DkIT Researchers Contribute to New Book on Festivals and Urban Spaces06 September 2022
Dundalk Institute of Technology (DkIT) are proud to report that a major new book on international festivals and events includes a chapter by DkIT researchers on Drogheda, reviewing the wonderful two years that Fleadh Cheoil na hÉireann was held in County Louth. This inclusion in this international book is a phenomenal testament to the profound effect the Fleadh had culturally, economically, and socially on the region.
The DkIT researchers, Dr Daithí Kearney, Co-Director of the Creative Arts Research Centre and Dr Kevin Burns, Director of the Tourism Research Group have collaborated to critically examine the use of space for the Fleadh in county Louth for Festivals and the City: The Contested Geographies of Urban Events published by the University of Westminster Press.
This book was edited by Andrew Smith and Professor Guy Osborne from University of Westminster with Bernadette Quinn of Trinity University Dublin (TUD), the book includes contributions from 28 leading international academics.

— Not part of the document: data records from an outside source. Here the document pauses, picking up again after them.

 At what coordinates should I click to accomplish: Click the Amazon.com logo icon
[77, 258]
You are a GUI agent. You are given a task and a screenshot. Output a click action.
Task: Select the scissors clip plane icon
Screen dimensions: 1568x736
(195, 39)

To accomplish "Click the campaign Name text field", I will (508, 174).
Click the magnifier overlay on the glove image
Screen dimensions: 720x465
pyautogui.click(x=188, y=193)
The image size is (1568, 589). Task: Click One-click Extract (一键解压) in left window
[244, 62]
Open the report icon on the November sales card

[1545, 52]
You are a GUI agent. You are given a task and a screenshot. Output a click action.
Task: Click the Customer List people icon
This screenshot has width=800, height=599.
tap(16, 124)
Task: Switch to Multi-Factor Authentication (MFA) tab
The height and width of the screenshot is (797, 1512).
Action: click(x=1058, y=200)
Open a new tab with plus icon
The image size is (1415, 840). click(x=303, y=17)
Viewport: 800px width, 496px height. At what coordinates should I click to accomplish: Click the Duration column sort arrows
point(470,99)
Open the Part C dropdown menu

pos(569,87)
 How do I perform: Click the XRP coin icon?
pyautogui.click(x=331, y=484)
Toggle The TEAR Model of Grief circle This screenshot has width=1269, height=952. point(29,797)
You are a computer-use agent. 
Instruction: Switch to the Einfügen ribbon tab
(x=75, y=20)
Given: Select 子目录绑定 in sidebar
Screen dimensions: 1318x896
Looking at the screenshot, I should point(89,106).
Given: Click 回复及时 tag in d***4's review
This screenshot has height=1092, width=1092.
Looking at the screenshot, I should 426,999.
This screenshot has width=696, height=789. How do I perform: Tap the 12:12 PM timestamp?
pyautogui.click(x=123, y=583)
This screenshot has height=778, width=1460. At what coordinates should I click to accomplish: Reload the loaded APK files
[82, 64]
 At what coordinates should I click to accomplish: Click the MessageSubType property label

The 300-page book is available free to download and reflects a commitment to make research as open and accessible as possible to everyone. The chapter on Drogheda reflects the benefit of DkIT researchers engaging with the locals and disseminating knowledge and information about County Louth and bringing it to a global audience.
The book will be launched at three prestigious international events this September. On 1st September it will be launched at the Royal Geographical Society Conference in association with the Institute of British Geographers. Hosted this year by Newcastle University, the RGS-IBG Annual International Conference regularly attracts over 2,000 geographers from around the world. Dr Kearney and Dr Burns initially presented their research at the conference in 2020 as part of the Geographies of Leisure & Tourism Research Group, leading to their inclusion in this publication.
The book will then be launched in Ireland at the Association for Tourism and Leisure Education and Research (ATLAS) conference being hosted by Munster Technological University in Cork from 6-9 September. ATLAS is an academic and industry network with members in over 60 countries. The book’s final launch date will be at the HERA Conference on Public Spaces: Humanities in Crisis/Crisis in Humanities on 8 – 9 September in Wroclaw, Poland. Humanities in the European Research Area (HERA) is a partnership between 26 Humanities Research Councils across Europe.
Music and Tourism are important areas of teaching and research at DkIT. The established BA (Hons) Music welcomes students from all over the world to study a range of musics including Irish traditional, classical and popular music in a creative department that includes programmes in music production, film, television and theatre. The new BA (Hons) International Tourism Management programme prepares graduates to become effective managers in the tourism industry. Tourism specific modules develop an understanding of the complex issues facing a contemporary national and international tourism industry, while business and management modules will develop critical transferable skills in business, marketing, management, finance, and data analysis. There are also several ongoing doctoral research projects in the area of music events and tourism across the Creative Arts Research Centre and Tourism Research Group.
Staff, students and graduates of DkIT featured prominently at Fleadh Cheoil na hÉireann in 2018 and 2019 when it was held in Drogheda, notably performing for the opening ceremony of the 2018 event with President of Ireland, Michael D. Higgins. The Gig Rig programme included performances by members of the DkIT community and Seachtain na Gaeilge events were organised by Dr Adèle Commins and DkIT music student Ciara Brannigan. The Fleadh in Drogheda reflected the close connection of DkIT with the traditional music community in the region and performers from the Institute featured prominently across the week.